Believe it or not, most of our writers didn't enter the world sporting an address; with a few exceptions, they started out somewhere else. In an effort to up your reading pleasure while tipping our caps to some of the most illuminating work being done elsewhere on the internet, we'll be yielding the stage once a week to the best and brightest baseball writers, researchers and thinkers from outside of the BP umbrella. If you'd like to nominate a guest contributor (including yourself), please drop us a line.

Matt Lentzner has carved out a (very) small niche in the baseball analysis world by examining the intersection of physics and biomechanics.

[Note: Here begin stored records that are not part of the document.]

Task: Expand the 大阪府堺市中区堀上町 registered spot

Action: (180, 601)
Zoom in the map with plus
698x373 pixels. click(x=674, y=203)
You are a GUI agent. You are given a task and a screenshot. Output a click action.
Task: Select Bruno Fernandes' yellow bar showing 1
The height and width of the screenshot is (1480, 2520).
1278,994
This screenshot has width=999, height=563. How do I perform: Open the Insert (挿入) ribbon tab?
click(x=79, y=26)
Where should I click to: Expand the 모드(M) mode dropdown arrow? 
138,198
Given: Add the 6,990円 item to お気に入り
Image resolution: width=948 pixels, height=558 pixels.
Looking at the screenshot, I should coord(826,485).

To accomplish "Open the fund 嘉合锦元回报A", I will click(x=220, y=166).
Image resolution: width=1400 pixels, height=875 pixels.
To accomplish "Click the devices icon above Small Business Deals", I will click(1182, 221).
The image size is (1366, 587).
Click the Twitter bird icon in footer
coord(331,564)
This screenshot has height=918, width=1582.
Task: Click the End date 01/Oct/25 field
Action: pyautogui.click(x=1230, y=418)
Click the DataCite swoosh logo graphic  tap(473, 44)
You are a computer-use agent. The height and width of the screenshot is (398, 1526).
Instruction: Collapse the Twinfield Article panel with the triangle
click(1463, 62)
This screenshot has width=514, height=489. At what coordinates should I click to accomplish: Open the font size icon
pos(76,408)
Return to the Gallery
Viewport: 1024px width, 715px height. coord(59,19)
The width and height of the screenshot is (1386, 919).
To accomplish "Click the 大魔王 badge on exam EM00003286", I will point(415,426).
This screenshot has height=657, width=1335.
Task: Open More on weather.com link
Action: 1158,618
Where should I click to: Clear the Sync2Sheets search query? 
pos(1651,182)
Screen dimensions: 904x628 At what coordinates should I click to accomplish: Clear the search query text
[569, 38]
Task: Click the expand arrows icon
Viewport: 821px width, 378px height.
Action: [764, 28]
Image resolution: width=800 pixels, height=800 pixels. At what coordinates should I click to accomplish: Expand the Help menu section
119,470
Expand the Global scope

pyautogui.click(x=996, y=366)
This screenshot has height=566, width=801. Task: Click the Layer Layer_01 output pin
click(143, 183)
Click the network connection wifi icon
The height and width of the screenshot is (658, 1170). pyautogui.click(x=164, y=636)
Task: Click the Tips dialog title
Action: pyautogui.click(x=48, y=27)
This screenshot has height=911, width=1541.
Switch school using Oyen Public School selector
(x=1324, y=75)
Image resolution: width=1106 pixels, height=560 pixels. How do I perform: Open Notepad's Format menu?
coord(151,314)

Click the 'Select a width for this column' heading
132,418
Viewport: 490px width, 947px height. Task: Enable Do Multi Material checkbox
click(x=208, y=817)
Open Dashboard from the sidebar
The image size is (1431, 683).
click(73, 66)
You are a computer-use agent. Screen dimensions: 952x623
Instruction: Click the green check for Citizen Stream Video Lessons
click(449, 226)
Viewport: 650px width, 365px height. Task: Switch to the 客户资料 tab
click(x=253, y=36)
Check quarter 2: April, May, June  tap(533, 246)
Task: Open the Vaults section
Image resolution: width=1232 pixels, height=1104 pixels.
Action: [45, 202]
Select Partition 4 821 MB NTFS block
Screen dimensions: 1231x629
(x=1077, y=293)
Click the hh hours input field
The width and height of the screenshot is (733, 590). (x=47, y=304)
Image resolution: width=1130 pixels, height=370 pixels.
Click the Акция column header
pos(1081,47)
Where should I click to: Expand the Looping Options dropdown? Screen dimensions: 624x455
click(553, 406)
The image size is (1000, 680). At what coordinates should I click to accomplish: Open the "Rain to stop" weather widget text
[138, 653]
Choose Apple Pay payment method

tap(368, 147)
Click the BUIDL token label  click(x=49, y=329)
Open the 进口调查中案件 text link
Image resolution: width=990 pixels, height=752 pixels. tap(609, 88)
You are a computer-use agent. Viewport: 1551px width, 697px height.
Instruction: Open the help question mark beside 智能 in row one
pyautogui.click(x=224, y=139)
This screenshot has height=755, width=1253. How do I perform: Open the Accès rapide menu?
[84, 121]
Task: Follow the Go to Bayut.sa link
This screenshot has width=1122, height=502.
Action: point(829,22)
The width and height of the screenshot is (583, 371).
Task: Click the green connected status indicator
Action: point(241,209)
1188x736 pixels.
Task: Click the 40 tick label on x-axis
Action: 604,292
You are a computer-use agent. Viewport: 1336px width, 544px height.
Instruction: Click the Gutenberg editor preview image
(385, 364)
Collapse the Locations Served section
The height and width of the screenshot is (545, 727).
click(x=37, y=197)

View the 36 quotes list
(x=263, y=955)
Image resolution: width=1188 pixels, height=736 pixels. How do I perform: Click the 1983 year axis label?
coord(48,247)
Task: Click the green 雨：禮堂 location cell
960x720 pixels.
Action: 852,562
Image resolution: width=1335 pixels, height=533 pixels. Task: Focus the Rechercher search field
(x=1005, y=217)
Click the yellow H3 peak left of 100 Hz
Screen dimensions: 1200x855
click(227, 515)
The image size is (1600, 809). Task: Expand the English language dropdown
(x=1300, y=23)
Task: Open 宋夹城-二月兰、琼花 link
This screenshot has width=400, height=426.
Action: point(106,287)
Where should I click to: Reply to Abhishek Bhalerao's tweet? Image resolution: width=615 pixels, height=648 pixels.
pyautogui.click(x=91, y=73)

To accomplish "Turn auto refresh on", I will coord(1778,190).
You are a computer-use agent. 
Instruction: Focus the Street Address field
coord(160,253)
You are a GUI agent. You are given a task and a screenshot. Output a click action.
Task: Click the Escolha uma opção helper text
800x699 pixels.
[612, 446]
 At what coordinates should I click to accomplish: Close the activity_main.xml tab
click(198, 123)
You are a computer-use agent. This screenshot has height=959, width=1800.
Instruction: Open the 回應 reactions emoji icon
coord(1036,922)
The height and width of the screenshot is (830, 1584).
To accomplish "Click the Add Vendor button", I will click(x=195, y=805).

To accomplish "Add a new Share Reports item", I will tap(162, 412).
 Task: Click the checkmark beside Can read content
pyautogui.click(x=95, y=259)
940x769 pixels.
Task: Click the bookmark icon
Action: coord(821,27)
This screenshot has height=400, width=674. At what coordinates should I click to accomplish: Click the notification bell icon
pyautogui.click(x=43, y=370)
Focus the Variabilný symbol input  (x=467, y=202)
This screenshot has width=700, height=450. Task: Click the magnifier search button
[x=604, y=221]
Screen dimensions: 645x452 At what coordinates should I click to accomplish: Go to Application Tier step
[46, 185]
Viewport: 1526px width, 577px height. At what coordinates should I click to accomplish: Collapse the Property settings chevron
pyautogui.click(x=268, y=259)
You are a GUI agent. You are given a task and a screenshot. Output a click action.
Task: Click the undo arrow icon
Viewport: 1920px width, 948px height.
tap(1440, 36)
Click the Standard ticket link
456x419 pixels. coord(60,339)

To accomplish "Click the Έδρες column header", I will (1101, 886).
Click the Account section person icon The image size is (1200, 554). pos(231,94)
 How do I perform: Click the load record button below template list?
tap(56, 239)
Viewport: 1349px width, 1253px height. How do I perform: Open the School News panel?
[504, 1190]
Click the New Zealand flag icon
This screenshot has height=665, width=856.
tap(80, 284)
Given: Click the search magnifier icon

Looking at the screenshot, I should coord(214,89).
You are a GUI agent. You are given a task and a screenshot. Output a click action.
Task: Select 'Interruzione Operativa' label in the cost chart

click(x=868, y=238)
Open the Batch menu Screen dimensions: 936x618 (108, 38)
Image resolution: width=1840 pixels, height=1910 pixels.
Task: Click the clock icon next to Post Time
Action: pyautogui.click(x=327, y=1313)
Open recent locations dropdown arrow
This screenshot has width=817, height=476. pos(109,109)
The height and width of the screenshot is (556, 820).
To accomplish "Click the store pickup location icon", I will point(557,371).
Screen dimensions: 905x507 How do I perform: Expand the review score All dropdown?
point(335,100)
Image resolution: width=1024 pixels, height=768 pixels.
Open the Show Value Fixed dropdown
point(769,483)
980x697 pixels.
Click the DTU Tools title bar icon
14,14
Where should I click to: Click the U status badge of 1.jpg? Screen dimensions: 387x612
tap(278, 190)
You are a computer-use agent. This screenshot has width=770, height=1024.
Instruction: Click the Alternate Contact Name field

He has presented at the PITCHf/x conference in each of the last two years and has written articles for The Hardball Times, as well as a previous articles for Baseball Prospectus. When he’s not writing, Matt works on his physics-based baseball simulator, which is so awesome and all-encompassing that it will likely never actually be finished, though it does provide the inspiration for most of his articles and presentations. In real life, he’s an IT Director at a small financial consulting company in the Silicon Valley and also runs a physical training gym in his backyard on the weekends.

Yes, the title sounds vaguely pornographic, but what I’m getting at is pretty serious. Well, as serious as one can get when talking about baseball stats, anyway.  Let me regale you with a story that is rehashed almost daily in baseball articles. It should sound familiar.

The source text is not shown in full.